Un effort de 105 à 185 millions d'euros

Mais pour le secrétaire général de la CGT-Spectacle, Denis Gravouil, il n'y a aucune chance qu'un accord, si accord il y a, respecte la contrainte d'économies fixée. Le cadrage financier, proposé le 24 mars par la partie patronale et signé par la CFDT, la CFTC et la CFE-CGC (syndicats minoritaires dans le spectacle) impose un effort global de 105 à 185 millions d'euros d'économies, en année pleine, d'ici à 2018 aux intermittents. " Personne, même pas les employeurs, ne veut entrer dans le cadre des 185 millions, donc de toute façon on ne respectera pas la lettre de cadrage ", a affirmé Denis Gravouil à Reuters.

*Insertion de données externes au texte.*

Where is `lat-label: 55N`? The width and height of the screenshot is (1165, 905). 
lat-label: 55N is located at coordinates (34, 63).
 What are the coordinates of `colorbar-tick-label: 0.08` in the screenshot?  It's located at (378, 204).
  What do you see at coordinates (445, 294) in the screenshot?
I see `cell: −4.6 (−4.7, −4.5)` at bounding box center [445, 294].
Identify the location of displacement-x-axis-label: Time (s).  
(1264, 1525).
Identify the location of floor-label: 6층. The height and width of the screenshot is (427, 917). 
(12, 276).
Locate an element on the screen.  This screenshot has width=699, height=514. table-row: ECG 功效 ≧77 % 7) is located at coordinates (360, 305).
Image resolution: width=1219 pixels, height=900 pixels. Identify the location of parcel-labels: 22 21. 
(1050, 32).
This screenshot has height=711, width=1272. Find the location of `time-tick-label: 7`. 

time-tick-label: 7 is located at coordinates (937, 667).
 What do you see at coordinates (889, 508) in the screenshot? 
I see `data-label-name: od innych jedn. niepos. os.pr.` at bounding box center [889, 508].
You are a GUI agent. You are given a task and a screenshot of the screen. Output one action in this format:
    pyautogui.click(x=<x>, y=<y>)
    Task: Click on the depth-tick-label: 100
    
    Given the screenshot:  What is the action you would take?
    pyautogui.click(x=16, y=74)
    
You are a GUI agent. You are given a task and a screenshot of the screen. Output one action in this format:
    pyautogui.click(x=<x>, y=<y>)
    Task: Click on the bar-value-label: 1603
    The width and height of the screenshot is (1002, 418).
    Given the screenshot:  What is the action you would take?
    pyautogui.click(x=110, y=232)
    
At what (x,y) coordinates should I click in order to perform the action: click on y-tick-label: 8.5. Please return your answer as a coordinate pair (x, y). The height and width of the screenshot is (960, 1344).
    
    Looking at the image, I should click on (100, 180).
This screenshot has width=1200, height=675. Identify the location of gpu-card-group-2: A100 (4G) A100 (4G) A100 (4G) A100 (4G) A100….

Le théâtre occupé jusqu'à mardi ?

Actuellement, ce régime spécifique qui est apparu en 1936, ne satisfait personne. Pôle emploi a recensé 256.000 salariés qui ont cotisé en 2014 au régime spécifique des intermittents du spectacle. Seuls 38 % d'entre eux ont été indemnisés pour avoir suffisamment cotisé. A la mi-journée, René Fontanarava, secrétaire national de la CFDT Culture, jugeait les négociateurs encore loin d'un accord.

Pour le moment, les militants ont demandé à l'administrateur de pouvoir occuper le théâtre jusqu'à mardi. Mais avec le risque de voir les festivals d'été de nouveau perturbés, les intermittents du spectacle espèrent pouvoir faire pression sur leurs employeurs et les pouvoirs publics.